VATICAN CITY (AP) Pope Francis says his upcoming trip to the Holy Land aims to boost relations with Orthodox Christians. But the three-day visit in May also underscores Francis' close ties to the Jewish community, his outreach to Muslims and the Vatican's longstanding call for peace between Israel and the Palestinians.
The announcement was made Sunday just as U.S. Secretary of State John Kerry wrapped up three days of talks with Israeli and Palestinian leaders in a new U.S. bid for peace.
Francis told thousands gathered in the rain for his weekly Sunday blessing that he would visit Amman, Bethlehem and Jerusalem on May 24-26. It is the only papal trip confirmed so far for 2014 and the second foreign trip of Francis' pontificate, following his 2013 visit to Brazil for World Youth Day.
Francis, an Argentine Jesuit, will be the fourth pope to visit the Holy Land after Paul VI's landmark visit in 1964.
In his Christmas address, Francis singled out the Holy Land for prayers, saying "Bless the land where you chose to come into the world, and grant a favorable outcome to the peace talks between Israelis and Palestinians."

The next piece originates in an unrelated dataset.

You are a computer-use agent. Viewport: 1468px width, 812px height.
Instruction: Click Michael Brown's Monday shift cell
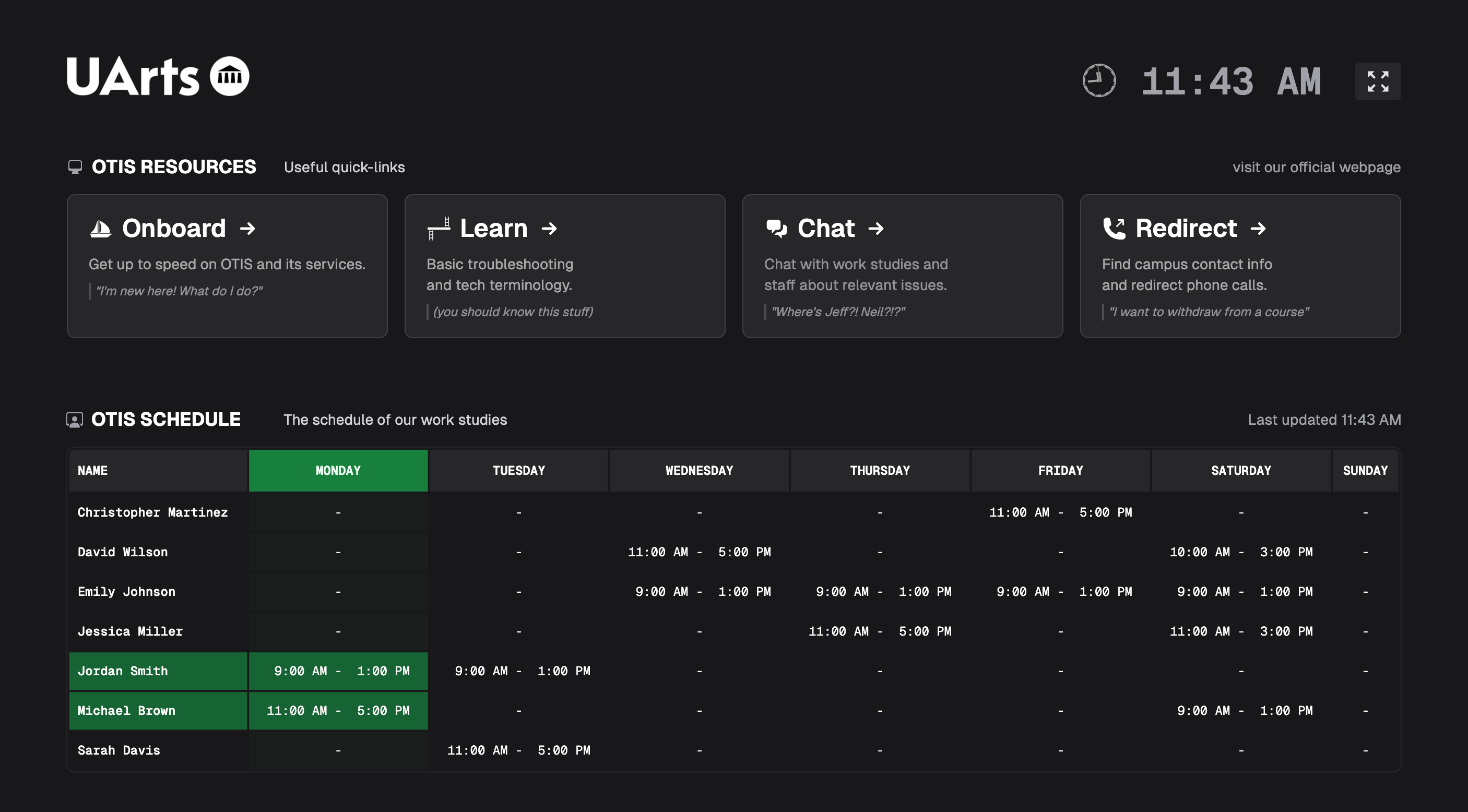(338, 711)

As archbishop of Buenos Aires, the former Cardinal Jorge Mario Bergoglio - now Pope Francis - made interreligious dialogue a top priority, hosting an annual interfaith ceremony in the Argentine capital's cathedral to promote religious harmony and writing a book on faith with his good friend, Rabbi Abraham Skorka.
"We are hoping for a new glimmer of light from this visit in relations with the Orthodox, with Muslims and Jews," Monsignor William Shomali, auxiliary bishop in Jerusalem, told Vatican Radio on Sunday.
All three governments welcomed the papal visit.